Typhoon – A New Kind of House 

Typhoon has twelve members and it sometimes swells to up to seventeen on a special night. Simply organizing this many people speaks worlds of lead-singer Kyle Morton’s capacities. But his true talent might actually be keeping this many people silent at the right times. On their new album, A New Kind of House, Morton’s warbly vocals go from whispers to passionate crescendos, often within a single song, and the band follows suit. Backing him with a combination of orchestral landscapes and drama-club choruses, their contributions to his songs are cathartic and uplifting. But this is not at the sacrifice of overall depth. On the contrary, the underlying sadness and loss in the album’s stand out track “Summer Home” is juxtaposed with soaring trumpets and jangling guitar riffs, putting both sorrow and exuberance in stark relief.

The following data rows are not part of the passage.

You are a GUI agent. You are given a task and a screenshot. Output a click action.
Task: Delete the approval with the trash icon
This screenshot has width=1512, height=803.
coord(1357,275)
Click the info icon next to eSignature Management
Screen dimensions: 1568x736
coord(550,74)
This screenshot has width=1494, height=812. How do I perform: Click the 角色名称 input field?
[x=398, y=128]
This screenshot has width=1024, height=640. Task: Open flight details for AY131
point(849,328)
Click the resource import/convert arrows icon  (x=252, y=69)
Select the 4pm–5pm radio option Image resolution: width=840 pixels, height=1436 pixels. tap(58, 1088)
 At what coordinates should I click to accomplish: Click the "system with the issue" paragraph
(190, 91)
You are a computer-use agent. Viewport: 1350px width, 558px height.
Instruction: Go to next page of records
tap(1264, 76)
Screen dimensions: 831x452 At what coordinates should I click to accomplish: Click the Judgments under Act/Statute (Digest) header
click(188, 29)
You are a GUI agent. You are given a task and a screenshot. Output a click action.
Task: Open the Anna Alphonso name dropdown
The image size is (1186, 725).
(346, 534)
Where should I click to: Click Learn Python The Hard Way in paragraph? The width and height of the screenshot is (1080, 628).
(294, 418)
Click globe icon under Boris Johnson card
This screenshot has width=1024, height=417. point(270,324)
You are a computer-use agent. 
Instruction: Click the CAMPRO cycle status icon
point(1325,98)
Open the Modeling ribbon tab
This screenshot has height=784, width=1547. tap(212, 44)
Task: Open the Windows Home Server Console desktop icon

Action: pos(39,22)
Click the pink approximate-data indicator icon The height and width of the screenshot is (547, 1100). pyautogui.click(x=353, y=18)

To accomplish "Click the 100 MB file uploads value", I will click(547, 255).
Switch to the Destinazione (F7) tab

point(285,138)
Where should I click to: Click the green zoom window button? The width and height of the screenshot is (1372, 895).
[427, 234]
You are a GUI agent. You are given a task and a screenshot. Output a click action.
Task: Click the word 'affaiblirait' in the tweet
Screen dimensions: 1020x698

If the sound of 12 über talented hipsters performing anthem indie rock isn’t enough to draw you in, check out this album for the stellar songwriting. Typhoon wouldn’t be the same without the baroque tapestry the band creates, but Morton’s songs could absolutely stand on their own.

 (No mp3 available)

Alela Diane  – Alela Diane & Wild Divine

Those looking for similar sound to Alela Diane’s break-out album To Be Still are not going to find it in her 2011 release Alela Diane & Wild Divine. She’s given her freak folk noire a break and moved out into the country brambles. Thankfully, a good part of her family follows, giving this album a robust and confident twang. Father Tom Menig plays the guitar; often pulling off riffs and tones that sound straight out of a roadside tavern on one of America’s lost highways. New husband Tom Bevitori co-wrote some of the album, and songs like “Long Way Down” and “Desire” are evidence of his knack for penning big, catchy choruses. Overall, Wild Divine will appeal to those with a penchant for artists like Gillian Welch, or older folk-stars like Joan Baez. At only 24 years old, Diane’s voice and subject matter sound like they are channeling an old soul, and she’s setting a new standard for the next generation of folk musicians.